▸ How to complete this task: All lines in the entries below that hold "computer" make up the answer.

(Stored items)
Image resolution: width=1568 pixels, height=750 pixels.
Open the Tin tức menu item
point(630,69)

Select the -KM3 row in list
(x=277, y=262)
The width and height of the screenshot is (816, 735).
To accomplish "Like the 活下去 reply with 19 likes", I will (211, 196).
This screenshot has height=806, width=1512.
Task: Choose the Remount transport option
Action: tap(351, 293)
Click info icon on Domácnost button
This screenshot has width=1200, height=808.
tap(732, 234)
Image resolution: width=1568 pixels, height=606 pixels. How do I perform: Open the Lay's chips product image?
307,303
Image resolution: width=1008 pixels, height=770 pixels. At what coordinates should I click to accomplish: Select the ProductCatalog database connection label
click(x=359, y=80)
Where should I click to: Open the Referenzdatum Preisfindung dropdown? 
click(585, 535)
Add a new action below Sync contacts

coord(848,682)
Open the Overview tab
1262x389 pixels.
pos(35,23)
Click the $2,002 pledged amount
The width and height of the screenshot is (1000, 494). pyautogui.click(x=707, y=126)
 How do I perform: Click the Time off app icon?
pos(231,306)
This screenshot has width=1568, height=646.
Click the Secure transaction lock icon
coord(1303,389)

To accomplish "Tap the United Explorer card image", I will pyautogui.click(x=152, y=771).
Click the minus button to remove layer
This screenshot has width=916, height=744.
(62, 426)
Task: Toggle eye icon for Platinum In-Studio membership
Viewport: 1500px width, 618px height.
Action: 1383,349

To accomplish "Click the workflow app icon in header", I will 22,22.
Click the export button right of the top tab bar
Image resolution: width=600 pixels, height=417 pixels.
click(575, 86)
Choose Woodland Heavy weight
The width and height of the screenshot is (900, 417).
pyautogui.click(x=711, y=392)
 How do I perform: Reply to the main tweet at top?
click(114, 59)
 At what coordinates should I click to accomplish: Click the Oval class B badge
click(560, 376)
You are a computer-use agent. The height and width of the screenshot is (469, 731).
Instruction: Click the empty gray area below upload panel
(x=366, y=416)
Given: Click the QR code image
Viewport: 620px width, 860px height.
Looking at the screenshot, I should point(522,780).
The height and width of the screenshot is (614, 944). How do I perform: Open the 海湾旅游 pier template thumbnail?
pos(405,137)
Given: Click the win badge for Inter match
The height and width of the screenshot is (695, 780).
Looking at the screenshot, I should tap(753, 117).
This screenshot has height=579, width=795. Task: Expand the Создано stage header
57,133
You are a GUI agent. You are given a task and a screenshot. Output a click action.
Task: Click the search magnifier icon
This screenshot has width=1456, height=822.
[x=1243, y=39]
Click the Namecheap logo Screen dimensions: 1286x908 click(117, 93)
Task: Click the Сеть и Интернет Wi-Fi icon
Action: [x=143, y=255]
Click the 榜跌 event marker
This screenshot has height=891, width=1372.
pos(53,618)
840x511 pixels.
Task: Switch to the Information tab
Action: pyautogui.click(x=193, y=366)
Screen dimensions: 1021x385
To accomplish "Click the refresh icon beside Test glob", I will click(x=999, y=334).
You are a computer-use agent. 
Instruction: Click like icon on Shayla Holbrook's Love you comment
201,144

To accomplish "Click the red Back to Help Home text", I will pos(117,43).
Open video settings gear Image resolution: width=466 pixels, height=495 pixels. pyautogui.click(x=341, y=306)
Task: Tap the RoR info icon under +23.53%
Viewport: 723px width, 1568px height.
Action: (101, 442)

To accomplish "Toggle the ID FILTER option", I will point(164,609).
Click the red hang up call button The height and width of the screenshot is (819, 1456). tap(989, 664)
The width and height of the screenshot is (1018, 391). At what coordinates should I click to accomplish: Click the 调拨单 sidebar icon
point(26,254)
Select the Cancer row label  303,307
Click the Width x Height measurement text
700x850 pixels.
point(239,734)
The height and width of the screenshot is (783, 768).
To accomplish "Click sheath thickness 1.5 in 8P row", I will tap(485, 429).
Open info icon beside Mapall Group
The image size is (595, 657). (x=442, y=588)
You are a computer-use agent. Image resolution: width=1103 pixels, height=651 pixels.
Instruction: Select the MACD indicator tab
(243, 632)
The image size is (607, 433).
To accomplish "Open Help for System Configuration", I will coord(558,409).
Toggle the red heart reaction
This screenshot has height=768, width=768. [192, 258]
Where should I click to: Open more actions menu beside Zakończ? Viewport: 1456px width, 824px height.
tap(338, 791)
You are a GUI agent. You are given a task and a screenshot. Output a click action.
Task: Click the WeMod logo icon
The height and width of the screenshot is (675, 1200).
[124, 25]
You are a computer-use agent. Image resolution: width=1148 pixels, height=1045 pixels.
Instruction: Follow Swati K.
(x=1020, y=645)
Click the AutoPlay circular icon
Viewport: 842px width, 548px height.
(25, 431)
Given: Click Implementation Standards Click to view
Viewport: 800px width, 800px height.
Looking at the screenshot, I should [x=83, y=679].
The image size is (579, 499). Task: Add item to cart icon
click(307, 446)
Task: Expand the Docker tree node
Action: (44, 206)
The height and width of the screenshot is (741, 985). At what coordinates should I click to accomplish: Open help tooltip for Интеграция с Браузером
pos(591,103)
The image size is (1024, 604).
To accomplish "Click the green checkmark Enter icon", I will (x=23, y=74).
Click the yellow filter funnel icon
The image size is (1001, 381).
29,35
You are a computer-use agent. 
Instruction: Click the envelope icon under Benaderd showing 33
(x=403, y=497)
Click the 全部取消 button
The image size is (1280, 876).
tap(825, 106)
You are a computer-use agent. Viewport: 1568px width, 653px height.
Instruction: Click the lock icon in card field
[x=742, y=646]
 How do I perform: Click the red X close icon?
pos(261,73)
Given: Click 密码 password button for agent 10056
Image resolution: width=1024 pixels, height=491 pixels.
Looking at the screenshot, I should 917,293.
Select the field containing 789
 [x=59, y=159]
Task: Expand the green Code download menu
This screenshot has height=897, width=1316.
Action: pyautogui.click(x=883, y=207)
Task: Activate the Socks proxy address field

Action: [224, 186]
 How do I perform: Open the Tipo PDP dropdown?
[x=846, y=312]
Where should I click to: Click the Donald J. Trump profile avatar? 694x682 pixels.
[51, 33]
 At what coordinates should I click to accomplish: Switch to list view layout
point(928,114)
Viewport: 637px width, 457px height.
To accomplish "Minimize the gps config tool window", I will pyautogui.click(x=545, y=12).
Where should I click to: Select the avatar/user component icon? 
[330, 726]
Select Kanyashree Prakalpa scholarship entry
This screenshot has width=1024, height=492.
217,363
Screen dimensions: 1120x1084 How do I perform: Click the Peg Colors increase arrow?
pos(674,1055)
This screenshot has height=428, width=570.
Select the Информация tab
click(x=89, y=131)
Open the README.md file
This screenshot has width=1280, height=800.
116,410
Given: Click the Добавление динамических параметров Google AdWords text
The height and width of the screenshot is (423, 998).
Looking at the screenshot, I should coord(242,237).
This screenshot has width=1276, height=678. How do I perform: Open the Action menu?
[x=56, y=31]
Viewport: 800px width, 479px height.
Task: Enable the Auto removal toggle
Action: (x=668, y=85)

▸ Written response:
You are a computer-use agent. The height and width of the screenshot is (469, 731).
You are a computer-use agent. 
You are a computer-use agent. Image resolution: width=1103 pixels, height=651 pixels.
You are a computer-use agent. Image resolution: width=1148 pixels, height=1045 pixels.
You are a computer-use agent. 
You are a computer-use agent. Viewport: 1568px width, 653px height.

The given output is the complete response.